These days, I have to produce quite a few 3D surface plots (mostly functions of the type ρ(θ,ϕ) plotted with SphericalPlot3D
). To exchange these results colleagues who don’t use Mathematica, or to include them in presentations, I need to export these plots as movies showing the surface rotating. What I’d love to do is to be able to choose one graph, and just export it as autorotating around the current vertical axis (i.e. the axis contain in the plane of the screen, and directed upwards).
This not being possible, I'm trying to do the next best thing: a procedure that takes as an argument the produced 3D graphics (say, the output of SphericalPlot3D
) and makes it automatically rotate. Here’s what I’ve been able to do with Animate
, but I could follow the same logic and export it directly instead.
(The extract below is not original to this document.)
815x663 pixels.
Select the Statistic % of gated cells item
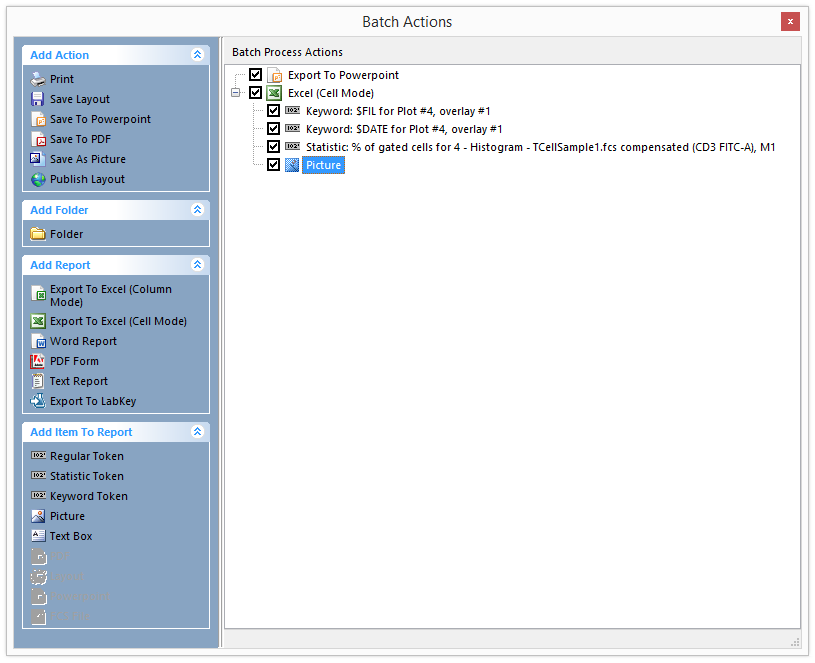click(540, 147)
rotateMeHarder[g_] := Module[{range},
range = Max /@ (Abs@PlotRange /. AbsoluteOptions[g, PlotRange]);
Animate[
Show[
Graphics3D[{Red, Thick, Line[{{-1.2*range[[1]], 0, 0}, {1.2*range[[1]], 0, 0}}]}],
Graphics3D[{Green, Thick, Line[{{0, -1.2*range[[2]], 0}, {0, 1.2*range[[2]], 0}}]}],
Graphics3D[{Blue, Thick, Line[{{0, 0, -1.2*range[[3]]}, {0, 0, 1.2*range[[3]]}}]}],
g,
ViewPoint -> RotationTransform[\[Theta], {0, 0, 1}][{0, 2*Max@range, 0.2*Max@range}],
SphericalRegion -> True, Boxed -> False],
{\[Theta], \[Pi]/20, 2 \[Pi] + \[Pi]/20, \[Pi]/20}]
];
p = SphericalPlot3D[
10 + 5*Re@SphericalHarmonicY[3, -3, \[Theta], \[Phi]], \[Theta], \[Phi],
Boxed -> False, Axes -> None, PlotStyle -> Opacity[0.7]];
rotateMeHarder[p]
What I like about this:
- It does generate a nicely rotating object in simple cases.
- It draws axis lines on top of my graph, but that's just because it looks great on my pictures, it's not a requirement for the question…
What I don’t like, or am unsure about:
- It doesn’t start with the current orientation of the graph, but works with a fixed rotation vector (along the 3D z axis) and a fixed starting position (slightly above the xy plane). If I understood this answercorrectly, they is not way of retrieving the current viewpoint for a given interactive 3D graph. So bad!.
- It doesn’t seem very robust. In particular, it only works for 3D plots centered around the origin, which extend about the same length in each axis direction (i.e. does not deal with very anisotropic surfaces).
- It leaves a lot of white padding around the graphics.
So, the question is: what do you think of this code? How could I make it more general, more robust, or in any way closer to my initial goal of a one-size-fits-all exporting procedure for 3D graphics?